→ **Problem to solve**:
Every line with the string "computer" should be copied from the data.

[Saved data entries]
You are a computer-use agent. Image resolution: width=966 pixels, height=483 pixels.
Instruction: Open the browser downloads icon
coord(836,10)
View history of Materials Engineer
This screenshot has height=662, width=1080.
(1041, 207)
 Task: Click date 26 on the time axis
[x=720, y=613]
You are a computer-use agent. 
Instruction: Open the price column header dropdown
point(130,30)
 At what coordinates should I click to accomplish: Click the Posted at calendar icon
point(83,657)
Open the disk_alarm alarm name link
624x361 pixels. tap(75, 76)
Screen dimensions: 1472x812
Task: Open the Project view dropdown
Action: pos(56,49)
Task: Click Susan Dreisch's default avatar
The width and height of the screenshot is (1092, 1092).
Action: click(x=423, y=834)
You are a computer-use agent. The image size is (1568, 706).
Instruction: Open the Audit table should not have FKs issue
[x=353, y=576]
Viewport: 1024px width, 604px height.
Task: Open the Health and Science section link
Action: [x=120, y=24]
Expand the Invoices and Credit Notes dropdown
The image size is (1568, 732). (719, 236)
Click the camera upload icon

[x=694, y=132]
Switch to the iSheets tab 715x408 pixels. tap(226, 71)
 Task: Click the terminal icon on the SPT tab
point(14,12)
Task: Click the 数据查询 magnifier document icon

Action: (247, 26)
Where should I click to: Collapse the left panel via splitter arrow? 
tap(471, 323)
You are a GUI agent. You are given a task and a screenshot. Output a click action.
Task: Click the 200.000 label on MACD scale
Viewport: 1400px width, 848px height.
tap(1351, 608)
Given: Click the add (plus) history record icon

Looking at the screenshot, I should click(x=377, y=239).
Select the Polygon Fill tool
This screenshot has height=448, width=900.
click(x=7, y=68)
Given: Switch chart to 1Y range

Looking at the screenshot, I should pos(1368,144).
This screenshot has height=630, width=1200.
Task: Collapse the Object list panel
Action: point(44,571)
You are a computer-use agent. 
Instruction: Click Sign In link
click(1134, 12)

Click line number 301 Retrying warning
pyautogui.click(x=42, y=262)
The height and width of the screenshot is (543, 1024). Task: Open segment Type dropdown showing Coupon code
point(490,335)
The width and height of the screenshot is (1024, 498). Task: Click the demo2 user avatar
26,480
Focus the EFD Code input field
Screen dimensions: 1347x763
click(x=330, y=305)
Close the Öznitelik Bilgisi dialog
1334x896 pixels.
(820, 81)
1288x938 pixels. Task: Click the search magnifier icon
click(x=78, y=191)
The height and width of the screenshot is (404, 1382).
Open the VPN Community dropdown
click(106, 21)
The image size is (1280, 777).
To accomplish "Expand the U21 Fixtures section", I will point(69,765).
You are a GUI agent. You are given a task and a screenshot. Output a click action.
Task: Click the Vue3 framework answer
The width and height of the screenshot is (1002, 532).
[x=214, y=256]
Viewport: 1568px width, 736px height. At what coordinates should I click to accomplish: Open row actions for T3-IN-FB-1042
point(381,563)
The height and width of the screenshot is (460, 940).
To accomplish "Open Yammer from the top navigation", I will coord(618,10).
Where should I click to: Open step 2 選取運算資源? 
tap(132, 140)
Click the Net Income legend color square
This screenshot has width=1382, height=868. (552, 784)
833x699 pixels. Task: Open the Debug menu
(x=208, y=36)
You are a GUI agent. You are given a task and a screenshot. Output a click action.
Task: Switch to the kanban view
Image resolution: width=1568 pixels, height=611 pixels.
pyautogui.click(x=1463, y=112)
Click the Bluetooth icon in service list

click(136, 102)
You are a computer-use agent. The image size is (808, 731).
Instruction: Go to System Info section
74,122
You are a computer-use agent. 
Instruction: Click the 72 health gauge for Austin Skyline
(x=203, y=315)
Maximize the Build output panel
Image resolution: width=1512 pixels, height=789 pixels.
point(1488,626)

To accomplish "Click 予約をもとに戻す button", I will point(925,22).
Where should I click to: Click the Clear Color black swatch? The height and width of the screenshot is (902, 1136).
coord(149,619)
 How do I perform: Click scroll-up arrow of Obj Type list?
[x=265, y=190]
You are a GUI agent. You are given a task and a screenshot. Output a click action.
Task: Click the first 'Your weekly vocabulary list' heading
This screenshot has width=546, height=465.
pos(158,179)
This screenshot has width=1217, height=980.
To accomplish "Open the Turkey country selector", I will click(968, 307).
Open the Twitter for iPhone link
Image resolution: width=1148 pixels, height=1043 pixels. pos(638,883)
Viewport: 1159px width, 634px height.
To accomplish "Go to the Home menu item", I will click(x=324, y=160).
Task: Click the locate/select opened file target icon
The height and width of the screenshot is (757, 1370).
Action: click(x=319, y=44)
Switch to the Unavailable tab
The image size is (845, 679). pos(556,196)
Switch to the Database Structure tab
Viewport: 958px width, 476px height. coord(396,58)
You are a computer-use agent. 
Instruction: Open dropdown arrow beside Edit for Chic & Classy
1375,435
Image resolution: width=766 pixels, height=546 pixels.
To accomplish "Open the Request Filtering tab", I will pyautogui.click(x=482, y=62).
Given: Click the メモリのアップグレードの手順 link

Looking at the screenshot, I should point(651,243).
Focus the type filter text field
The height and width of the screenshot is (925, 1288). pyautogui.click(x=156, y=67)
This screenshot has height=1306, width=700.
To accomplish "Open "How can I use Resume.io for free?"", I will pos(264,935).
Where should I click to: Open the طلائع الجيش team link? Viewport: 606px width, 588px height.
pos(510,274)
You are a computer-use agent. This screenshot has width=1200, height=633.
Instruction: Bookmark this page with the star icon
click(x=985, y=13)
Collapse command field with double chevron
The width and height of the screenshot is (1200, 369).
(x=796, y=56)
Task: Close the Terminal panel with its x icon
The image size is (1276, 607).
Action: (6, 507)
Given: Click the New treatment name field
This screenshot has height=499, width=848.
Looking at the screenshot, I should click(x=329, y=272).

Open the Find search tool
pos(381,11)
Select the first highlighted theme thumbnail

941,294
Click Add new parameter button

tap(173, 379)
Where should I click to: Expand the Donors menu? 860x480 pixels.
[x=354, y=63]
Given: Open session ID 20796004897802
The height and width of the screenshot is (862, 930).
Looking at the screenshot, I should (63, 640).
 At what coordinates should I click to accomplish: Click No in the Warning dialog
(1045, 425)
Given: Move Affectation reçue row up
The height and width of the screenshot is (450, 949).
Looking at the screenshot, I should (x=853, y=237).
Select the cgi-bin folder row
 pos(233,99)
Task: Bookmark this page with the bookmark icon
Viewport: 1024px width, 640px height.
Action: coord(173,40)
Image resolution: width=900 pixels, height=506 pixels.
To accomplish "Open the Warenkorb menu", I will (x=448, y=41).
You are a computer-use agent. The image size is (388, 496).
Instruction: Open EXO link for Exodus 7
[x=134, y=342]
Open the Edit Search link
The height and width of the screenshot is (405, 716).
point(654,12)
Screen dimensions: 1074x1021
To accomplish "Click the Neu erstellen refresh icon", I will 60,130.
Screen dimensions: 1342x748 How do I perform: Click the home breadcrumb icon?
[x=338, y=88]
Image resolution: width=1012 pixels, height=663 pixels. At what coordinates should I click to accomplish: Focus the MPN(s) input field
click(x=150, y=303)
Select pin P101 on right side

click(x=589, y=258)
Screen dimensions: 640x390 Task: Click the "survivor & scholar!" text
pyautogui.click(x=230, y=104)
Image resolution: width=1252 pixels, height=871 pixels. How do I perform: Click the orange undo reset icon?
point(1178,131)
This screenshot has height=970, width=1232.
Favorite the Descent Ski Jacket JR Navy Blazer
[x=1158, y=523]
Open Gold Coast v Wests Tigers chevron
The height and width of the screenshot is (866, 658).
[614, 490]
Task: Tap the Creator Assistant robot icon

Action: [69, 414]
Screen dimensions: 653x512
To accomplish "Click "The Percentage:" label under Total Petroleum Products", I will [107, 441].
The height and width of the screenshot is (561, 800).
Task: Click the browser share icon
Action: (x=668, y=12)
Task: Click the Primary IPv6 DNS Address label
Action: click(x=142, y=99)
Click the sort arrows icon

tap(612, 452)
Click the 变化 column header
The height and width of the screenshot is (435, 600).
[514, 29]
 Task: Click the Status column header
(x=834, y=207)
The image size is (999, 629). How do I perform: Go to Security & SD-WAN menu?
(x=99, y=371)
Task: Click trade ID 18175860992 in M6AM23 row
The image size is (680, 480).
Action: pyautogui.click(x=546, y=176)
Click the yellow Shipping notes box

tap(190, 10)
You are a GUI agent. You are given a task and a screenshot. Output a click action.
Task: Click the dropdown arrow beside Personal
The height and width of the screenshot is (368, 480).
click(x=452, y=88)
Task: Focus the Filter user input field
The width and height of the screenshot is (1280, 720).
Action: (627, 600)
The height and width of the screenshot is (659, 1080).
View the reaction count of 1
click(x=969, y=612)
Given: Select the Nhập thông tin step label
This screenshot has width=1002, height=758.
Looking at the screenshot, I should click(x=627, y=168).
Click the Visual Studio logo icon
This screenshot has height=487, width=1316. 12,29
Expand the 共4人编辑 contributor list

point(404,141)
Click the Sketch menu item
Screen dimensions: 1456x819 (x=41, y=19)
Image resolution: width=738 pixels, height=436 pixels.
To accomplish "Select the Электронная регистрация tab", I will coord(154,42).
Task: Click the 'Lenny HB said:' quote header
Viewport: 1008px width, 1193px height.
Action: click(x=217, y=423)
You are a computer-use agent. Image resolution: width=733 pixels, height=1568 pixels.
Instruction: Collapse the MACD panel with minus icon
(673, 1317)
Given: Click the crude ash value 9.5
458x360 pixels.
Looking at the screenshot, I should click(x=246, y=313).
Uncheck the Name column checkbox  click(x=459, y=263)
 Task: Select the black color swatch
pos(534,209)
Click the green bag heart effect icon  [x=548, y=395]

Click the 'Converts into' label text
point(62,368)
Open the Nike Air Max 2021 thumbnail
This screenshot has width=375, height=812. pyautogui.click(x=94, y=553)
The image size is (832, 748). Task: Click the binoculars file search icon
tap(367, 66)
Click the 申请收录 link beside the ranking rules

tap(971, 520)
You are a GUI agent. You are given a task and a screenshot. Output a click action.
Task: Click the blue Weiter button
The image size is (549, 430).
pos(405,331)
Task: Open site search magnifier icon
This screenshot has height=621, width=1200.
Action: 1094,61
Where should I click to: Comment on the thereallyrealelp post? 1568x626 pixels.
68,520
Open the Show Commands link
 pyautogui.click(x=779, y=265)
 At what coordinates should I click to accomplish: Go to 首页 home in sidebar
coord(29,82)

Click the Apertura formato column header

→ **Output of the exercise**:
You are a computer-use agent. Image resolution: width=966 pixels, height=483 pixels.
You are a computer-use agent. 
You are a computer-use agent. The image size is (1568, 706).
You are a computer-use agent. 
You are a computer-use agent. The image size is (808, 731).
You are a computer-use agent. 
You are a computer-use agent. 
You are a computer-use agent. This screenshot has width=1200, height=633.
You are a computer-use agent. The image size is (388, 496).
You are a computer-use agent. Image resolution: width=733 pixels, height=1568 pixels.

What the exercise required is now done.